Written exercise
Reproduce the listing below, swapping "Where should I click to" for "Which point should I click to" wherever it occurs and leaving every other character untouched.

Provided records
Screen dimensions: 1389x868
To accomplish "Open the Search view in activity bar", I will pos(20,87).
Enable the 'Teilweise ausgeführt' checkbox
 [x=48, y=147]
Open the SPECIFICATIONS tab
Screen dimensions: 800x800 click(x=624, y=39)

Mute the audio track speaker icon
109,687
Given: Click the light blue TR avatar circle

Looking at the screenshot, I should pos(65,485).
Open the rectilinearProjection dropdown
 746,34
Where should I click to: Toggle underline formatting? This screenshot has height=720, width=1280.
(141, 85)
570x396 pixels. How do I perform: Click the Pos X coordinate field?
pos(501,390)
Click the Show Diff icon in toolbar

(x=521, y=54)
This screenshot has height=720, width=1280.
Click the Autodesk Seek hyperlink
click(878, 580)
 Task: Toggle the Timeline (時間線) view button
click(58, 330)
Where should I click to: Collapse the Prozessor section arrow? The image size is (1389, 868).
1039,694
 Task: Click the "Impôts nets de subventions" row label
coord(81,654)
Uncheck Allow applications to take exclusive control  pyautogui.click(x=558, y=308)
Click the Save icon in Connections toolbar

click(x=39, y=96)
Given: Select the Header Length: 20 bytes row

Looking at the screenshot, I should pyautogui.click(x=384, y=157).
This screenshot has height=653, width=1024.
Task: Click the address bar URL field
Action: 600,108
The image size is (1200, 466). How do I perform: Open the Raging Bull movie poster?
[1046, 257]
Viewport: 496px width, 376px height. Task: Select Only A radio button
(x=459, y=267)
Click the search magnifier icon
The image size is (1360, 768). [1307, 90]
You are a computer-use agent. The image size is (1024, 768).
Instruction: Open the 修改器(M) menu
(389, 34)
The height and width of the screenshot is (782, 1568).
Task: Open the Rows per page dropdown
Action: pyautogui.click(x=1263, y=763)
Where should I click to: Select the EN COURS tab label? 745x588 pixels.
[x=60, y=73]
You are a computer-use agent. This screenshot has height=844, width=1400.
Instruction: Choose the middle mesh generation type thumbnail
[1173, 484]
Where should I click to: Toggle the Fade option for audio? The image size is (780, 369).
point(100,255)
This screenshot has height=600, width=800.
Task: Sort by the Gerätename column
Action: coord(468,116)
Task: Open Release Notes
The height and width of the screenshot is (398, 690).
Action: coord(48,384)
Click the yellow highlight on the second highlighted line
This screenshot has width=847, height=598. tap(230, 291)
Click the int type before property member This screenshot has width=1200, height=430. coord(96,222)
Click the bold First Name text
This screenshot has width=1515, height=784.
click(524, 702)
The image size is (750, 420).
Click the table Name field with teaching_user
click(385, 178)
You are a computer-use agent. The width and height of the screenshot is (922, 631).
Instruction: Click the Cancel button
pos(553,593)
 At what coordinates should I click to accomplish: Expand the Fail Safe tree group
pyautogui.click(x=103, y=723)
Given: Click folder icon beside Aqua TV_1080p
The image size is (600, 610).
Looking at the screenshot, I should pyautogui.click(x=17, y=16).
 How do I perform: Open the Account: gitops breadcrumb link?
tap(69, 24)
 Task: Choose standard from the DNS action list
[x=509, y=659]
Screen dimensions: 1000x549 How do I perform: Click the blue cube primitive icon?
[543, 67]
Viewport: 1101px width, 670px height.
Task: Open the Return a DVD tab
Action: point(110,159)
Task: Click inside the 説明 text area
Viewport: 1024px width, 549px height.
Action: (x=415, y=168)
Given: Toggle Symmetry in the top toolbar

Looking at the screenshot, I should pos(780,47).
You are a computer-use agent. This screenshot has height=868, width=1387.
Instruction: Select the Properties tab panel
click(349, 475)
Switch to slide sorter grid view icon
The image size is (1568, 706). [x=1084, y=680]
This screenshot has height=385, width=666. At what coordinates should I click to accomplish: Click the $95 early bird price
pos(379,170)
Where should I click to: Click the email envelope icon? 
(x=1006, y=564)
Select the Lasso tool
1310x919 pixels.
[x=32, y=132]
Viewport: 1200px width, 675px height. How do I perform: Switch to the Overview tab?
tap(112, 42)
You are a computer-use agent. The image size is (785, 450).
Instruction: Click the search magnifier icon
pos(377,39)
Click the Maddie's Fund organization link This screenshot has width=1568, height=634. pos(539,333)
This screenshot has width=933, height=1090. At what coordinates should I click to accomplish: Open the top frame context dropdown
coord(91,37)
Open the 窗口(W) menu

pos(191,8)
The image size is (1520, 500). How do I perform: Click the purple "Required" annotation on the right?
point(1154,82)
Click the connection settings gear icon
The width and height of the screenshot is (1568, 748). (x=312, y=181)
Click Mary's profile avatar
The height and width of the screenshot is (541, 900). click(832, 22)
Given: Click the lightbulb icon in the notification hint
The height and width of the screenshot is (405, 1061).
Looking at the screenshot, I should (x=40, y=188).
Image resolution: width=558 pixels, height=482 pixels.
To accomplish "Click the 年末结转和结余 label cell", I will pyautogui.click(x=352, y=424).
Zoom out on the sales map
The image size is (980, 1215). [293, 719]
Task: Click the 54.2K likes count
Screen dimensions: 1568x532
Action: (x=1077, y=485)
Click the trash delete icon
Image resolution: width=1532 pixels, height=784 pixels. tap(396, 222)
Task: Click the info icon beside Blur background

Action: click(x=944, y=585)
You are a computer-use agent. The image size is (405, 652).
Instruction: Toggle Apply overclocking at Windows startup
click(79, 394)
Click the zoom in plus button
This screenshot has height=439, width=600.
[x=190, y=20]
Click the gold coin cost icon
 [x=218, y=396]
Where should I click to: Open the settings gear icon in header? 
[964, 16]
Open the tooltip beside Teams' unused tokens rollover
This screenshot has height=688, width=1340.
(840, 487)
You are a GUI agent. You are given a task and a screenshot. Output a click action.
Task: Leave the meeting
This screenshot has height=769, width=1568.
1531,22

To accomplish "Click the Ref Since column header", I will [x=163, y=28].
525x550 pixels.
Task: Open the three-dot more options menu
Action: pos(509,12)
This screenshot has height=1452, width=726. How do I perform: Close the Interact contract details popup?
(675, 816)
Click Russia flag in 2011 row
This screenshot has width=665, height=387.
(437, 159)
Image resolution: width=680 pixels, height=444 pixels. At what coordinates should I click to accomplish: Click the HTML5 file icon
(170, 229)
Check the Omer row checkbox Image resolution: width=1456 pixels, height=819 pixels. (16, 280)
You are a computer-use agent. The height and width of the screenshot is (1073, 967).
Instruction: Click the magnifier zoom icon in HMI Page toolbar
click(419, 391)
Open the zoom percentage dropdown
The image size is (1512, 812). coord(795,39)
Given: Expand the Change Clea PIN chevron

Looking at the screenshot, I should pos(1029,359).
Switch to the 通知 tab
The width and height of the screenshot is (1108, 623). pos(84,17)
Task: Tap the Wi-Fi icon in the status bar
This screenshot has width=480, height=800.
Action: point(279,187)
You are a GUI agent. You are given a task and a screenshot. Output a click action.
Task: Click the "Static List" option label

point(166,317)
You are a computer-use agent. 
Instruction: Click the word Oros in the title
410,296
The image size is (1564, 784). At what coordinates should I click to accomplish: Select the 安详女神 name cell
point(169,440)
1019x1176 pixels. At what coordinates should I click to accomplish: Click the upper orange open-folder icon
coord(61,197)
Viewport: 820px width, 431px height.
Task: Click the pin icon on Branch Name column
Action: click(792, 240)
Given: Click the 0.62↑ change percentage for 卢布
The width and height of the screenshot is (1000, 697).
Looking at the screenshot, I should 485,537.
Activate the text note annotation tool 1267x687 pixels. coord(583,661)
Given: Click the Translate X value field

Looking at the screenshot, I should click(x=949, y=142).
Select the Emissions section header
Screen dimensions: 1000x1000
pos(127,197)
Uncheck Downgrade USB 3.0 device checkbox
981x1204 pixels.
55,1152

Full answer
Screen dimensions: 1389x868
To accomplish "Open the Search view in activity bar", I will pos(20,87).
Enable the 'Teilweise ausgeführt' checkbox
 [x=48, y=147]
Open the SPECIFICATIONS tab
Screen dimensions: 800x800 click(x=624, y=39)

Mute the audio track speaker icon
109,687
Given: Click the light blue TR avatar circle

Looking at the screenshot, I should pos(65,485).
Open the rectilinearProjection dropdown
 746,34
Which point should I click to: Toggle underline formatting? This screenshot has height=720, width=1280.
(141, 85)
570x396 pixels. How do I perform: Click the Pos X coordinate field?
pos(501,390)
Click the Show Diff icon in toolbar

(x=521, y=54)
This screenshot has height=720, width=1280.
Click the Autodesk Seek hyperlink
click(878, 580)
 Task: Toggle the Timeline (時間線) view button
click(58, 330)
Which point should I click to: Collapse the Prozessor section arrow? The image size is (1389, 868).
1039,694
 Task: Click the "Impôts nets de subventions" row label
coord(81,654)
Uncheck Allow applications to take exclusive control  pyautogui.click(x=558, y=308)
Click the Save icon in Connections toolbar

click(x=39, y=96)
Given: Select the Header Length: 20 bytes row

Looking at the screenshot, I should pyautogui.click(x=384, y=157).
This screenshot has height=653, width=1024.
Task: Click the address bar URL field
Action: 600,108
The image size is (1200, 466). How do I perform: Open the Raging Bull movie poster?
[1046, 257]
Viewport: 496px width, 376px height. Task: Select Only A radio button
(x=459, y=267)
Click the search magnifier icon
The image size is (1360, 768). [1307, 90]
You are a computer-use agent. The image size is (1024, 768).
Instruction: Open the 修改器(M) menu
(389, 34)
The height and width of the screenshot is (782, 1568).
Task: Open the Rows per page dropdown
Action: pyautogui.click(x=1263, y=763)
Which point should I click to: Select the EN COURS tab label? 745x588 pixels.
[x=60, y=73]
You are a computer-use agent. This screenshot has height=844, width=1400.
Instruction: Choose the middle mesh generation type thumbnail
[1173, 484]
Which point should I click to: Toggle the Fade option for audio? The image size is (780, 369).
point(100,255)
This screenshot has height=600, width=800.
Task: Sort by the Gerätename column
Action: coord(468,116)
Task: Open Release Notes
The height and width of the screenshot is (398, 690).
Action: coord(48,384)
Click the yellow highlight on the second highlighted line
This screenshot has width=847, height=598. tap(230, 291)
Click the int type before property member This screenshot has width=1200, height=430. coord(96,222)
Click the bold First Name text
This screenshot has width=1515, height=784.
click(524, 702)
The image size is (750, 420).
Click the table Name field with teaching_user
click(385, 178)
You are a computer-use agent. The width and height of the screenshot is (922, 631).
Instruction: Click the Cancel button
pos(553,593)
 At what coordinates should I click to accomplish: Expand the Fail Safe tree group
pyautogui.click(x=103, y=723)
Given: Click folder icon beside Aqua TV_1080p
The image size is (600, 610).
Looking at the screenshot, I should pyautogui.click(x=17, y=16).
 How do I perform: Open the Account: gitops breadcrumb link?
tap(69, 24)
 Task: Choose standard from the DNS action list
[x=509, y=659]
Screen dimensions: 1000x549 How do I perform: Click the blue cube primitive icon?
[543, 67]
Viewport: 1101px width, 670px height.
Task: Open the Return a DVD tab
Action: point(110,159)
Task: Click inside the 説明 text area
Viewport: 1024px width, 549px height.
Action: (x=415, y=168)
Given: Toggle Symmetry in the top toolbar

Looking at the screenshot, I should pos(780,47).
You are a computer-use agent. This screenshot has height=868, width=1387.
Instruction: Select the Properties tab panel
click(349, 475)
Switch to slide sorter grid view icon
The image size is (1568, 706). [x=1084, y=680]
This screenshot has height=385, width=666. At what coordinates should I click to accomplish: Click the $95 early bird price
pos(379,170)
Which point should I click to: Click the email envelope icon? 
(x=1006, y=564)
Select the Lasso tool
1310x919 pixels.
[x=32, y=132]
Viewport: 1200px width, 675px height. How do I perform: Switch to the Overview tab?
tap(112, 42)
You are a computer-use agent. The image size is (785, 450).
Instruction: Click the search magnifier icon
pos(377,39)
Click the Maddie's Fund organization link This screenshot has width=1568, height=634. pos(539,333)
This screenshot has width=933, height=1090. At what coordinates should I click to accomplish: Open the top frame context dropdown
coord(91,37)
Open the 窗口(W) menu

pos(191,8)
The image size is (1520, 500). How do I perform: Click the purple "Required" annotation on the right?
point(1154,82)
Click the connection settings gear icon
The width and height of the screenshot is (1568, 748). (x=312, y=181)
Click Mary's profile avatar
The height and width of the screenshot is (541, 900). click(832, 22)
Given: Click the lightbulb icon in the notification hint
The height and width of the screenshot is (405, 1061).
Looking at the screenshot, I should (x=40, y=188).
Image resolution: width=558 pixels, height=482 pixels.
To accomplish "Click the 年末结转和结余 label cell", I will pyautogui.click(x=352, y=424).
Zoom out on the sales map
The image size is (980, 1215). [293, 719]
Task: Click the 54.2K likes count
Screen dimensions: 1568x532
Action: (x=1077, y=485)
Click the trash delete icon
Image resolution: width=1532 pixels, height=784 pixels. tap(396, 222)
Task: Click the info icon beside Blur background

Action: click(x=944, y=585)
You are a computer-use agent. The image size is (405, 652).
Instruction: Toggle Apply overclocking at Windows startup
click(79, 394)
Click the zoom in plus button
This screenshot has height=439, width=600.
[x=190, y=20]
Click the gold coin cost icon
 [x=218, y=396]
Which point should I click to: Open the settings gear icon in header? 
[964, 16]
Open the tooltip beside Teams' unused tokens rollover
This screenshot has height=688, width=1340.
(840, 487)
You are a GUI agent. You are given a task and a screenshot. Output a click action.
Task: Leave the meeting
This screenshot has height=769, width=1568.
1531,22

To accomplish "Click the Ref Since column header", I will [x=163, y=28].
525x550 pixels.
Task: Open the three-dot more options menu
Action: pos(509,12)
This screenshot has height=1452, width=726. How do I perform: Close the Interact contract details popup?
(675, 816)
Click Russia flag in 2011 row
This screenshot has width=665, height=387.
(437, 159)
Image resolution: width=680 pixels, height=444 pixels. At what coordinates should I click to accomplish: Click the HTML5 file icon
(170, 229)
Check the Omer row checkbox Image resolution: width=1456 pixels, height=819 pixels. (16, 280)
You are a computer-use agent. The height and width of the screenshot is (1073, 967).
Instruction: Click the magnifier zoom icon in HMI Page toolbar
click(419, 391)
Open the zoom percentage dropdown
The image size is (1512, 812). coord(795,39)
Given: Expand the Change Clea PIN chevron

Looking at the screenshot, I should pos(1029,359).
Switch to the 通知 tab
The width and height of the screenshot is (1108, 623). pos(84,17)
Task: Tap the Wi-Fi icon in the status bar
This screenshot has width=480, height=800.
Action: point(279,187)
You are a GUI agent. You are given a task and a screenshot. Output a click action.
Task: Click the "Static List" option label

point(166,317)
You are a computer-use agent. 
Instruction: Click the word Oros in the title
410,296
The image size is (1564, 784). At what coordinates should I click to accomplish: Select the 安详女神 name cell
point(169,440)
1019x1176 pixels. At what coordinates should I click to accomplish: Click the upper orange open-folder icon
coord(61,197)
Viewport: 820px width, 431px height.
Task: Click the pin icon on Branch Name column
Action: click(792, 240)
Given: Click the 0.62↑ change percentage for 卢布
The width and height of the screenshot is (1000, 697).
Looking at the screenshot, I should 485,537.
Activate the text note annotation tool 1267x687 pixels. coord(583,661)
Given: Click the Translate X value field

Looking at the screenshot, I should click(x=949, y=142).
Select the Emissions section header
Screen dimensions: 1000x1000
pos(127,197)
Uncheck Downgrade USB 3.0 device checkbox
981x1204 pixels.
55,1152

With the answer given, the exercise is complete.